取り組む課題:
1. 行の一覧のうち、「Screen dimensions: 1186x667」を含む行から一覧の最後の行までを、「番号」と「内容」の2列からなるMarkdownの表にして示すこと。空行は除き、画像は答えに含めないこと。
2. 身の丈を超えた株式投資を扱った本文を、最後の文の後から先へ書き進めること。

ページ本文:
▼
身の丈を超えた金額を投資した結果、残念な結果に
先日、とある個人投資家がこんなことを言っていました。
「ある株を買ったのですが、ちょっと下落したら怖くて損切りしてしまって、その後の上昇に乗ることができませんでした。」とのことでした。
その銘柄のチャートを見ると、確かに足元では順調に上昇しているものの、2023年の秋ごろは横ばいの動きで、ところどころ下がっている局面もありました。
そしてその個人投資家は、その銘柄(1単元300万円くらい)を3単元、つまり300株買ったようでした。合計でおよそ900万円をその銘柄に投じたということです。
筆者であっても、1銘柄で900万円を投下することには躊躇(ちゅうちょ)しますし、その個人投資家からしても、かなり無理をしていたようです。
大きな利益を狙いに行ったら逆に…
その個人投資家に、なぜそんな大勝負をしてしまったのか聞くと、「この銘柄の株価上昇に自信があったので、大きな利益を得たいと思って多額の資金を投入した」との答えでした。
実はこの行動こそが、個人投資家にとって十分注意しなければいけないことなのです。それは「大きな利益を狙いに行った結果、損失を被ってしまう」ということです。
皆さんも重々承知の通り、株価というものはきれいな右肩上がりに一直線に上昇するものではありません。上がったり下がったりしながら、気が付いたら結構上昇していた、という動きをすることが多いわけです。
▲
行の一覧:
▼
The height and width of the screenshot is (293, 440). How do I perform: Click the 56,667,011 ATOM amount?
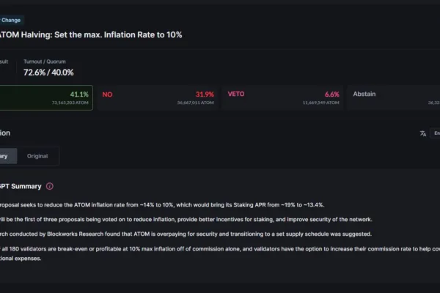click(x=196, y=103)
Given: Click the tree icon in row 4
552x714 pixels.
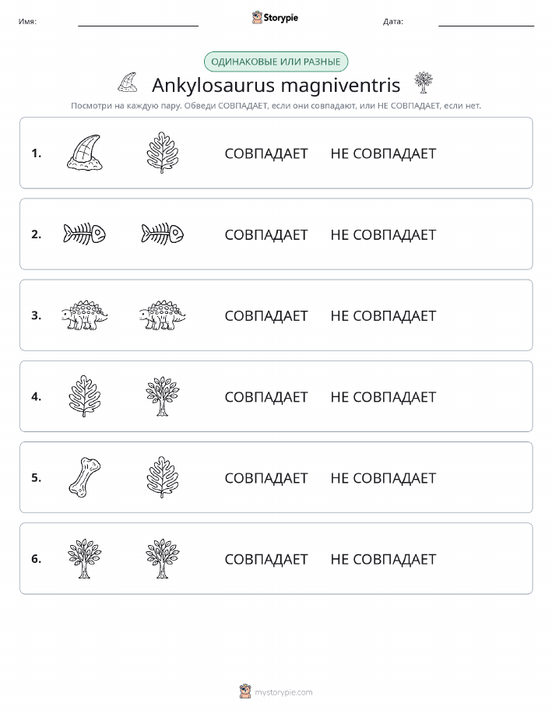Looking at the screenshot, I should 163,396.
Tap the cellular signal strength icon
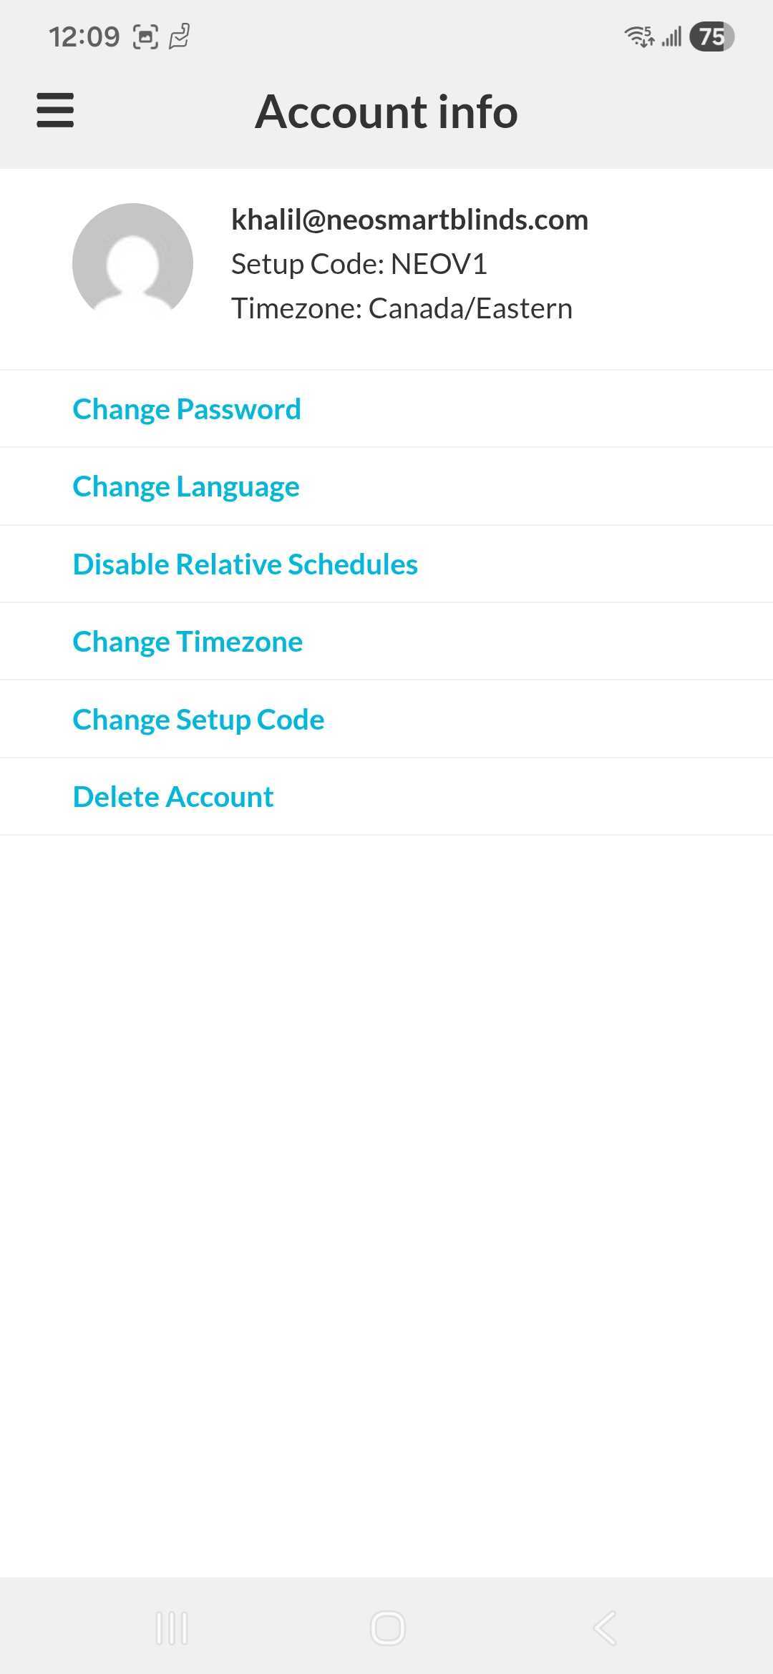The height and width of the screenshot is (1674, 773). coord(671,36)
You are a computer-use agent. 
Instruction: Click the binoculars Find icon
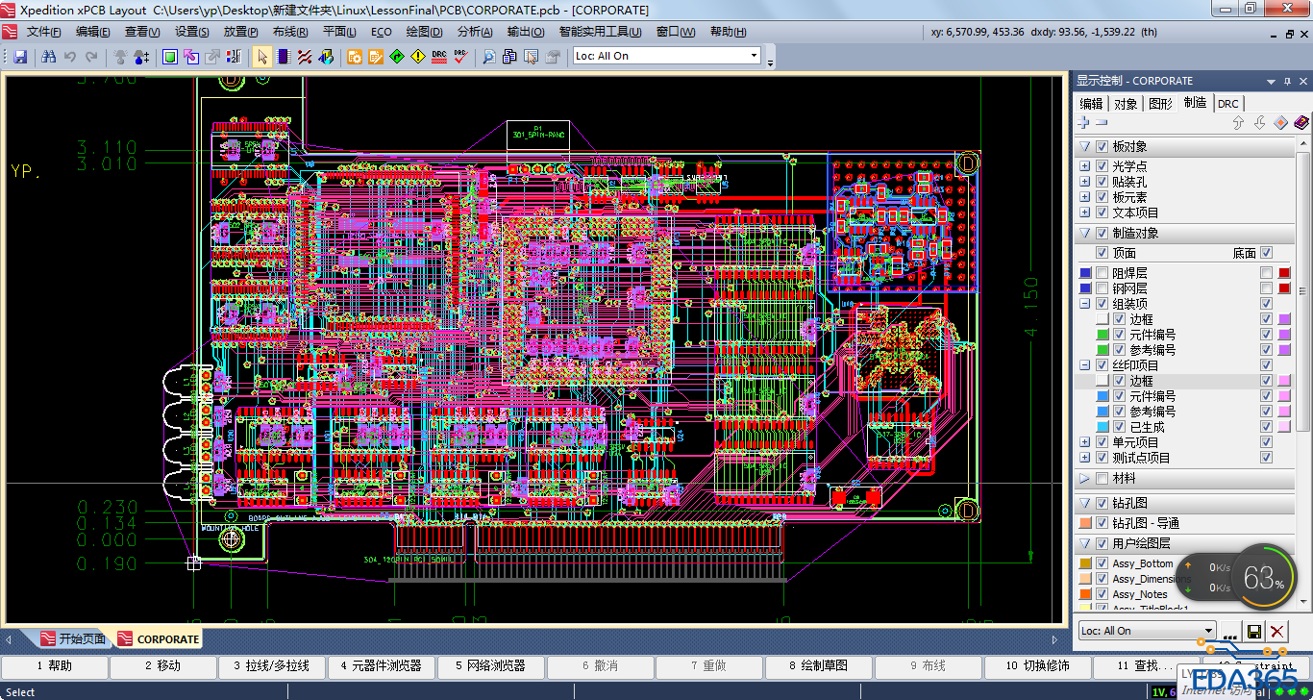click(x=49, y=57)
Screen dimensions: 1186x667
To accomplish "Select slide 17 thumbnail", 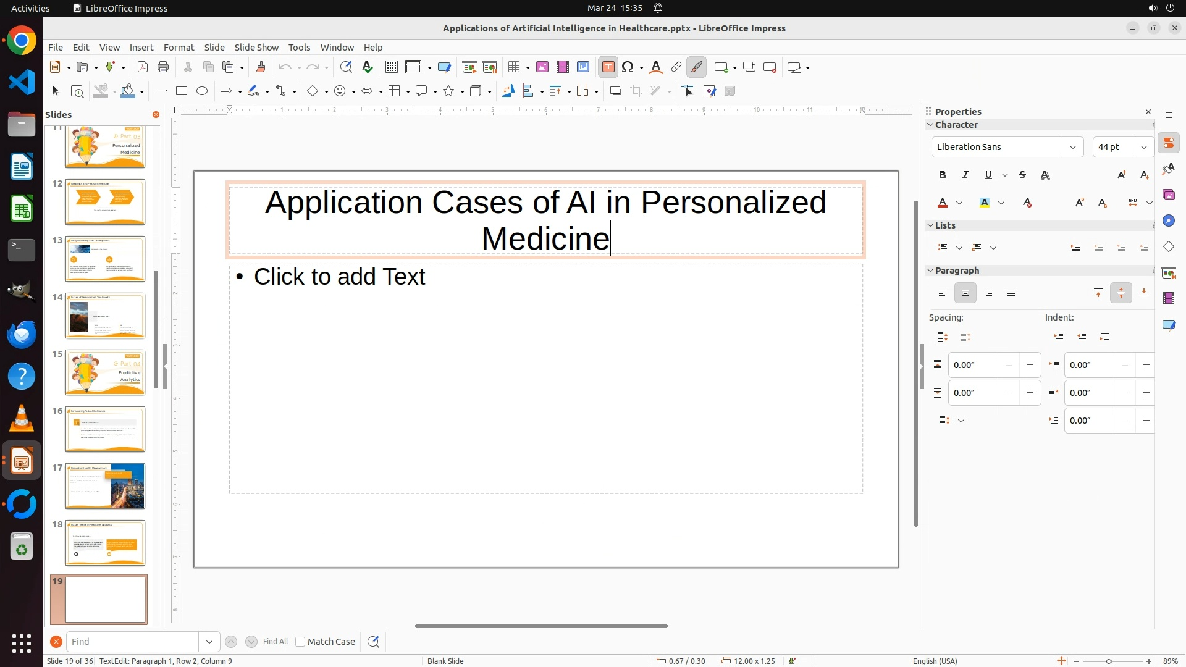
▲
課題の解答:
1.
| 番号 | 内容 |
|---|---|
| 1 | Screen dimensions: 1186x667 |
| 2 | To accomplish "Select slide 17 thumbnail",  |

2.
ですから、「この株が上がる!!」と確信して投資しても、短期間に10%とか15%くらい下落することは日常茶飯事です。
ところが、多額の資金を投下して勝負に出ると、この下落局面で怖くなって売ってしまうケースが多々生じます。
もし無理のない金額に抑えていたならば
例えば投資可能資金が1,500万円の個人投資家が、1株3万円の株を300株(計900万円)買ったとして、この株が短期間に15%値下がりしたら、たちまち含み損が135万円生じてしまいます。株価上昇に自信があったとしても、実際に含み損が膨らんでくると、「さらに株価が下がったらどうしよう」と怖くなってしまいます。
もし、現物ではなく信用取引を用いてレバレッジをかけていたならなおさらです。
でも、その株を300株ではなく100株だけ買った場合はどうでしょうか。
実際、冒頭の例では、損切り価格に達する前に怖くなって損切りした後、株価が大きく上昇し、その個人投資家は非常に悔しい思いをしている、と話していました。
もし300株ではなく100株だけ買っていたら、下落局面を耐えることができ、その後の株価上昇の恩恵を受けることができたのに、と反省されています。
無理をした勝負をすると少しの株価下落でさえ怖くなる
冒頭の個人投資家の方も、損切りのルールを決めて、普段はそれを守っているようでしたが、無理をした勝負をしてしまうと、損切り価格に達する前に、含み損がかなり膨らんでしまうので、怖くなって売却してしまいます。
そしてその後、損切り価格を割ることなく株価が反転上昇し、悔しい思いをしてしまうのです。
筆者としては無理をした勝負はお勧めしませんが、改善の余地があるとすれば、損切り価格からあまり上に離れた株価で買わないということです。
例えば損切り価格が2,700円だとして、この株を3,000円で買った場合、10%下がったところで損切りです。でも多額の資金を投下して無理をした勝負に行くと、10%下がる前に含み損が大きくなるので、我慢できずに売ってしまうのです。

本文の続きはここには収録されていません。